Die Fahrt zur Tankstelle ist derzeit wahrlich kein Vergnügen. Seit Wochen steigen die Spritpreise immer weiter und sorgen bei den Kunden für Ärger. „So teuer, wie heute war‘s noch nie“, ist da an den Zapfsäulen immer wieder zu hören.
„Das stimmt so nicht“, wehrt sich Tankstelleninhaber Karl Bossler in Dettingen, „vor zehn Jahren gab es fast denselben Höchststand bei den Spritpreisen“. Damals kostete der Liter Diesel rund 1,70 Euro. Er sieht die Preistreiberei als generelles Energieproblem: „Ob Gas, Strom oder Heizöl, es wird alles teurer. Die Tankstellen sind halt hierbei das Aushängeschild, weil die Preistafeln an der Straße hängen.“
Jochen Friess von der Ran Tankstelle in Kirchheim sieht sein Personal den Reaktionen der Kunden ausgeliefert, obwohl die Betreiber der Tankstellen von der stetigen Preiserhöhung nichts habe. „Wir sind das letzte Glied in der Ketter der Mineralölpreise und haben auf die Preisschraube keinen Einfluss.“ Das sehen einige Kunden zum Teil anders, wie Jochen Friess bestätigt: „Meine Mitarbeiter werden häufig gefragt, ob der Chef immer reicher werden will.“ Er beschreibt die derzeitige Situation als angespannt. „Die Zündschnur ist sehr kurz.“ Über einige Kunden ärgert er sich richtig: „Sie schimpfen über die teuren Spritpreise, fahren aber wegen einer Zeitung zur Tankstelle.“
In Dettingen ist die Stimmung an der Tanke weniger drastisch, wie Karl Bossler feststellt: „Die Kunden jammern zwar auch über die hohen Preise, aber sie haben ja keine Wahl, wenn sie mit ihrem Auto vorwärtskommen wollen.“ Er denkt, dass das Ende der Fahnenstange noch nicht erreicht ist. „Der Barrelpreis hat den Höhepunkt noch nicht erreicht“, glaubt er. Die Schuld am hohen Preis vermutet Karl Bossler an der gedrosselten Produktion. „Der Markt ist übersättigt, nicht zuletzt, weil der Spritverbrauch zu Coronazeiten deutlich zurückging.“ Viele Mitarbeiter aus regionalen Betrieben waren im Homeoffice und sparten sich dadurch den Arbeitsweg.

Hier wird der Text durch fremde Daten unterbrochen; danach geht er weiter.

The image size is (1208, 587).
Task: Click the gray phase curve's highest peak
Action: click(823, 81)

Nachfrage bestimmt nicht den Preis
Bei den Spritpreisen verhält es sich laut Karl Bossler fast gegenteilig zum übrigen Handel. „Normalerweise würde man vermuten, dass weniger Nachfrage günstigere Preise nach sich ziehen. Die Mineralölkonzerne müssen jedoch die gleichbleibenden Betriebskosten decken und erhöhen deshalb die Preise.“ Die Preistreiber seien dabei auch Schiffstransporte und größeren Umwege für die Tanklaster wegen Gewässerschutzgebieten. „Das läppert sich zusammen.“
Eine Prognose mag Karl Bossler nicht abgeben: „Jetzt über Preisentwicklung zu sprechen wäre rein spekulativ.“ Einen kleinen Hoffnungsschimmer sieht er aber dennoch: „Wenn alle Mechanismen wieder greifen, sind eventuell leichte Senkungen bei den Spritpreisen möglich.“ Da mögen sich einige an die Tiefststände von vor zwei Jahren erinnern. Anfang April 2020 kostete der Liter Diesel nämlich 99 Cent. „Dieses Niveau werden wir wohl nicht mehr erreichen“, bedauert Karl Bossler.

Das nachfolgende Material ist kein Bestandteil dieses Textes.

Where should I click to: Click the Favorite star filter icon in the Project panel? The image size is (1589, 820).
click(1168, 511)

Jochen Friess kann sich auch nicht vorstellen, dass die Spritpreise künftig nochmal so weit runtergehen. „Es hat mich damals, nach dem Höchststand vor zehn Jahren schon gewundert, dass die Preise so tief runtergingen.“ Mit den Zahlen an den Preistafeln hat Jochen Friess längst nichts mehr zu tun: „Die Preisangaben werden zentral gesteuert. Wir sitzen nicht an der Preisschraube.“
Karl Bossler im Gegensatz passt die Preise noch selbst an. „Innerhalb weniger Sekunden sind die Angaben für die Spritpreise angepasst. Es gab schon Tage, da habe ich die Zahlen auf den Anzeigetafeln 15 Mal geändert.“ Dies macht es für die Tankkunden nicht einfach, die momentan günstigste Tankstelle zu finden.

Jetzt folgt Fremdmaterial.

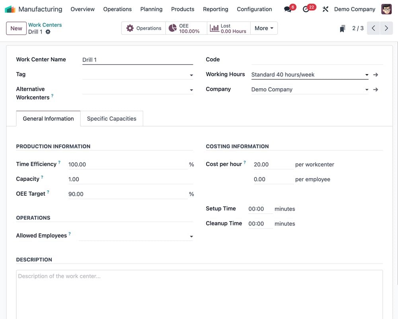Go to the next record arrow
The width and height of the screenshot is (398, 319).
[386, 28]
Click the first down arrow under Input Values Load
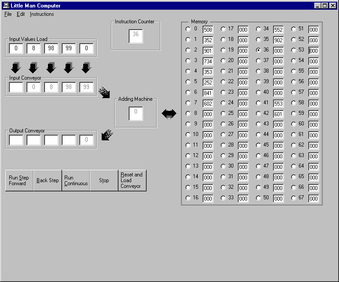The height and width of the screenshot is (282, 339). (x=16, y=68)
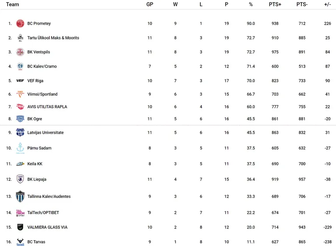Select the BC Kalev/Cramo crest icon
This screenshot has height=246, width=336.
[x=20, y=66]
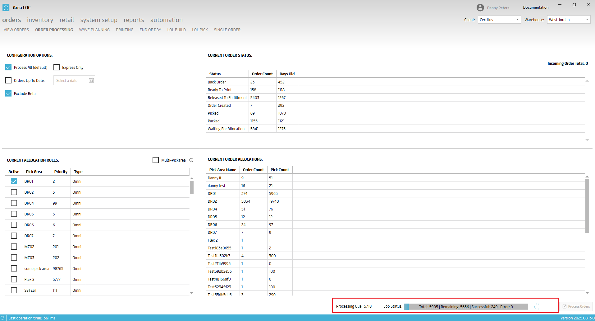Click the Arca LOC app logo icon
Screen dimensions: 595x321
(6, 7)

Wann tankt man am günstigsten?
Obwohl die Tankstellen gesetzlich zur Transparenz verpflichtet sind und viele Internetportale aktuelle Spritpreise mitteilen, ist es durch die mehrfach täglichen Preisschwankungen schier unmöglich, den günstigsten Preis zu bekommen. „Wir stellen Sprünge von bis zu 20 Cent am Tag fest“, bestätigt Jochen Friess, „da ist es fast Glücksache, wenn man zur richtigen Zeit an der richtigen Tankstelle ist.“
Der ADAC empfiehlt, in den Abendstunden zwischen 18 und 19 Uhr sowie zwischen 20 und 22 Uhr zu tanken.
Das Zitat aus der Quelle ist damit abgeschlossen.